What you should do:
Convert the material into a numbered list, one line per item with blank lines omitted. Begin at the first line and stop after the line containing "pos(97,318)", including both ends and nothing past them.

Recorded data:
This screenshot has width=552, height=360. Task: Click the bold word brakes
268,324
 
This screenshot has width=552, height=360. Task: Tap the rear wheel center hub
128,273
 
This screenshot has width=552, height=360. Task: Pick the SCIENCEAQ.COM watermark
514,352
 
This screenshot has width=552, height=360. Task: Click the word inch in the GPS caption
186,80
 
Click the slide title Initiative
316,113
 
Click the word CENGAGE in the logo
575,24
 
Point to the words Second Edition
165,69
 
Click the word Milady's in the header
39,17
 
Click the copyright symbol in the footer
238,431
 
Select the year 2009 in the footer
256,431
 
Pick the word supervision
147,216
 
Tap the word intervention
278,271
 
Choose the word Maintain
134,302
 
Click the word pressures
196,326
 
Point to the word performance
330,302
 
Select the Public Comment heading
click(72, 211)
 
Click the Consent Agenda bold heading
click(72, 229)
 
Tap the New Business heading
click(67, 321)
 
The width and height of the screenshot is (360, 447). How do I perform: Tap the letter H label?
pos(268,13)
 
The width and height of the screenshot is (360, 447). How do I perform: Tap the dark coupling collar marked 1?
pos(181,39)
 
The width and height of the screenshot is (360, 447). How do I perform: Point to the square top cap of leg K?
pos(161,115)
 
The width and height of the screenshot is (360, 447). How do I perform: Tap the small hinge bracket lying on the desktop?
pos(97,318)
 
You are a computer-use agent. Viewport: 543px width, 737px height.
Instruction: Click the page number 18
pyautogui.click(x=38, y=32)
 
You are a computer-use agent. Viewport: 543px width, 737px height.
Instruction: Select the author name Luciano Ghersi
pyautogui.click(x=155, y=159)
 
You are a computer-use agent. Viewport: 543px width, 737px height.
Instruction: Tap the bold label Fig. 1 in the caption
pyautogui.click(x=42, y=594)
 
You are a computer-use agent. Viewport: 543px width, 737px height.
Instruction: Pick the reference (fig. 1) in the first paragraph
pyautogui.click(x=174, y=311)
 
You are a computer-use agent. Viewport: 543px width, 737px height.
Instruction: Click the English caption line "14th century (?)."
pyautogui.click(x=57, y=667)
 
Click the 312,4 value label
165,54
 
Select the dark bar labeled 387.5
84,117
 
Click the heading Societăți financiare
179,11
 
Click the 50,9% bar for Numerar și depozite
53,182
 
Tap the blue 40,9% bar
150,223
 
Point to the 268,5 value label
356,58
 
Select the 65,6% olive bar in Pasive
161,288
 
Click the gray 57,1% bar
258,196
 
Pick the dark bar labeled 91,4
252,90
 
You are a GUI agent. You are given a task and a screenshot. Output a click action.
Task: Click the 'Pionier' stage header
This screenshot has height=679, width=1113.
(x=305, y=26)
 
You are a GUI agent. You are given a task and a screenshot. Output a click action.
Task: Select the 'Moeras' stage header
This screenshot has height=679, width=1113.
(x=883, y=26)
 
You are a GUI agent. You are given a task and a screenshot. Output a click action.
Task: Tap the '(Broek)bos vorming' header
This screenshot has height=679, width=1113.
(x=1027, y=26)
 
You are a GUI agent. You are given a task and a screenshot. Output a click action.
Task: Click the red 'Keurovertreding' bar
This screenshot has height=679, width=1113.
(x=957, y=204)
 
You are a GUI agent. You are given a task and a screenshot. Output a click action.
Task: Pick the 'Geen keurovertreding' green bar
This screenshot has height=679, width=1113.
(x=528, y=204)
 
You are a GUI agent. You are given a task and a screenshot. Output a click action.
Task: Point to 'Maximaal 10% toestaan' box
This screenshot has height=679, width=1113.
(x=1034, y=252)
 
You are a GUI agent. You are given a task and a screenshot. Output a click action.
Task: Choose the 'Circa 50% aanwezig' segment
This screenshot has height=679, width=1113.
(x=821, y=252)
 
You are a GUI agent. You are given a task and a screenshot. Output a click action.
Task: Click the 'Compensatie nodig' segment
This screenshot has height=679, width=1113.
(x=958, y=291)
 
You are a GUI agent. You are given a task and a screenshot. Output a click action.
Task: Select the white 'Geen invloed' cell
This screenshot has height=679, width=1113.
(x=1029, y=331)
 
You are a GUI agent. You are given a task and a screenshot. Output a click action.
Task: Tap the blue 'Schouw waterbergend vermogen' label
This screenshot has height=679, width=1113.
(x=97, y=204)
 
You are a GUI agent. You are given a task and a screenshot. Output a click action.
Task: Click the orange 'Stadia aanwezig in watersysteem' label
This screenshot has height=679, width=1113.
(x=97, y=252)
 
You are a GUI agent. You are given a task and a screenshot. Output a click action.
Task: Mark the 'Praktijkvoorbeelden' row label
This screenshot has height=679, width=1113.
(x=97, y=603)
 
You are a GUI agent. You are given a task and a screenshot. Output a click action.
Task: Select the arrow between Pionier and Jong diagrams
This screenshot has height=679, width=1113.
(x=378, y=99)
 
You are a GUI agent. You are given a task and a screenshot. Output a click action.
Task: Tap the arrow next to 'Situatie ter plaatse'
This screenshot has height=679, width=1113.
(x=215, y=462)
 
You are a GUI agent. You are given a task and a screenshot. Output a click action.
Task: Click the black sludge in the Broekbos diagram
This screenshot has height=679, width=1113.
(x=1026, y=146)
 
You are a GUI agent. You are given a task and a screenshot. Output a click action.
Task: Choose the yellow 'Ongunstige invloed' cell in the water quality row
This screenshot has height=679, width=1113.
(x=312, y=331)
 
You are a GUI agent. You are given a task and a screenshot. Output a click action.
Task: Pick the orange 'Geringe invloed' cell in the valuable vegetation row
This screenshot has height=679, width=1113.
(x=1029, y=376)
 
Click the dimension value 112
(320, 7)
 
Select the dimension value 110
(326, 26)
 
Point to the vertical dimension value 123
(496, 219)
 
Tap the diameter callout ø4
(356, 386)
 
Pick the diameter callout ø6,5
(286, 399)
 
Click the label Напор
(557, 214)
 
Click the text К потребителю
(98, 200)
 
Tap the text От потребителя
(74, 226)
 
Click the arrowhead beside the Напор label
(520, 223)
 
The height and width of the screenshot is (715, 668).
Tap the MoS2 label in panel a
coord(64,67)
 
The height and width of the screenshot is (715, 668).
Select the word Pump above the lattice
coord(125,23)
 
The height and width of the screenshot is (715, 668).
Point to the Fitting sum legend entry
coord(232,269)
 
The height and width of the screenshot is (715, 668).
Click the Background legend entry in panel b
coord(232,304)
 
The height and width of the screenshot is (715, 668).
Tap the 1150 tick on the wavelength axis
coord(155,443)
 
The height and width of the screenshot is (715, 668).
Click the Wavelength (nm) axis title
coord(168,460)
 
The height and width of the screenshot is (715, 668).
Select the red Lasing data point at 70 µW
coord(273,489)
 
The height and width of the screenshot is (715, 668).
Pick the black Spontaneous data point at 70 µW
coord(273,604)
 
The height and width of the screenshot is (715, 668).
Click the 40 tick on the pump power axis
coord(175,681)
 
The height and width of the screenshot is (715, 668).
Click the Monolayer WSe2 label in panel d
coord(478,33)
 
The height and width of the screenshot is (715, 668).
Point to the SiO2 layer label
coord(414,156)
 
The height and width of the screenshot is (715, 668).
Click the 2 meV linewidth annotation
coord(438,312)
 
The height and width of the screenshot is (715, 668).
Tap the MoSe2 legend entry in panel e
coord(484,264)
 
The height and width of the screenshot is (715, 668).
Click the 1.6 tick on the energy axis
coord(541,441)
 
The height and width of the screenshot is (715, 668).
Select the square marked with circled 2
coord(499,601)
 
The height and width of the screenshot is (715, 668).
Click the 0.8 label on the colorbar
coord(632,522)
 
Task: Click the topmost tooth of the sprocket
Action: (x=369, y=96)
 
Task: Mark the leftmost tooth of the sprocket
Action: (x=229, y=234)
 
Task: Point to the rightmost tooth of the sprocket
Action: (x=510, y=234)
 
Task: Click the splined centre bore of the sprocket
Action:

Solution for this exercise:
1. This screenshot has width=552, height=360. Task: Click the bold word brakes
2. 268,324
3. This screenshot has width=552, height=360. Task: Tap the rear wheel center hub
4. 128,273
5. This screenshot has width=552, height=360. Task: Pick the SCIENCEAQ.COM watermark
6. 514,352
7. This screenshot has width=552, height=360. Task: Click the word inch in the GPS caption
8. 186,80
9. Click the slide title Initiative
10. 316,113
11. Click the word CENGAGE in the logo
12. 575,24
13. Point to the words Second Edition
14. 165,69
15. Click the word Milady's in the header
16. 39,17
17. Click the copyright symbol in the footer
18. 238,431
19. Select the year 2009 in the footer
20. 256,431
21. Pick the word supervision
22. 147,216
23. Tap the word intervention
24. 278,271
25. Choose the word Maintain
26. 134,302
27. Click the word pressures
28. 196,326
29. Point to the word performance
30. 330,302
31. Select the Public Comment heading
32. click(72, 211)
33. Click the Consent Agenda bold heading
34. click(72, 229)
35. Tap the New Business heading
36. click(67, 321)
37. The width and height of the screenshot is (360, 447). How do I perform: Tap the letter H label?
38. pos(268,13)
39. The width and height of the screenshot is (360, 447). How do I perform: Tap the dark coupling collar marked 1?
40. pos(181,39)
41. The width and height of the screenshot is (360, 447). How do I perform: Point to the square top cap of leg K?
42. pos(161,115)
43. The width and height of the screenshot is (360, 447). How do I perform: Tap the small hinge bracket lying on the desktop?
44. pos(97,318)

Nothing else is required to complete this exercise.